### Records supplied
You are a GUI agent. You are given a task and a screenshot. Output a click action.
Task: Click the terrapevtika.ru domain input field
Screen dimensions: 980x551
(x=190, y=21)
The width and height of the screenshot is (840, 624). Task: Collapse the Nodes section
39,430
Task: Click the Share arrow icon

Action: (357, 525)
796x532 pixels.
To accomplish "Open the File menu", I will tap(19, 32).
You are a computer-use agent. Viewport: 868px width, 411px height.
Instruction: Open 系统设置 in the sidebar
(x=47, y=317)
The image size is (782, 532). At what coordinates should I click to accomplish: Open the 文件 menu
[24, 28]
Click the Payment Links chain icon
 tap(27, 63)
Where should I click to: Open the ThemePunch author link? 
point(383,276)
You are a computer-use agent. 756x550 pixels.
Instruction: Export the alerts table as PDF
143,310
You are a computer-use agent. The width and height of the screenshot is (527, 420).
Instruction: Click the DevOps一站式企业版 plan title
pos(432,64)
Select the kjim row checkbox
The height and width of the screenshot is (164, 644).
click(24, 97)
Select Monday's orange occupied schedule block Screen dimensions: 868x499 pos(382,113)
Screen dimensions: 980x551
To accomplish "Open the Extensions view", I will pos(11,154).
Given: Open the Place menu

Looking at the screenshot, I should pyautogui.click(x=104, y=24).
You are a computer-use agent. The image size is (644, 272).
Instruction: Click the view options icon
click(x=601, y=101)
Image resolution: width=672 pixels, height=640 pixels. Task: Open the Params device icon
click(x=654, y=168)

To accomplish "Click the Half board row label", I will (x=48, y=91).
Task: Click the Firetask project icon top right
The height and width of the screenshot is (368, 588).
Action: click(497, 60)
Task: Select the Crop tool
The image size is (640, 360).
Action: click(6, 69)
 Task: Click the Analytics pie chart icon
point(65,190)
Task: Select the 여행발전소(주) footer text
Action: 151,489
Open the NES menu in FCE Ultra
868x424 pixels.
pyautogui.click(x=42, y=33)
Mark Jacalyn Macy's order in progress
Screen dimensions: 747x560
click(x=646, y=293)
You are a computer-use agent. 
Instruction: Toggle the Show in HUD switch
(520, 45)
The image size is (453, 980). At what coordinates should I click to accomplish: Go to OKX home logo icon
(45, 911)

### What you need to do
Print each line, exactly as written, from the one that contains "Task: Select the Crop tool" to the end of the data above, with both end lines included and nothing else.

### Answer to this problem
Task: Select the Crop tool
The image size is (640, 360).
Action: click(6, 69)
 Task: Click the Analytics pie chart icon
point(65,190)
Task: Select the 여행발전소(주) footer text
Action: 151,489
Open the NES menu in FCE Ultra
868x424 pixels.
pyautogui.click(x=42, y=33)
Mark Jacalyn Macy's order in progress
Screen dimensions: 747x560
click(x=646, y=293)
You are a computer-use agent. 
Instruction: Toggle the Show in HUD switch
(520, 45)
The image size is (453, 980). At what coordinates should I click to accomplish: Go to OKX home logo icon
(45, 911)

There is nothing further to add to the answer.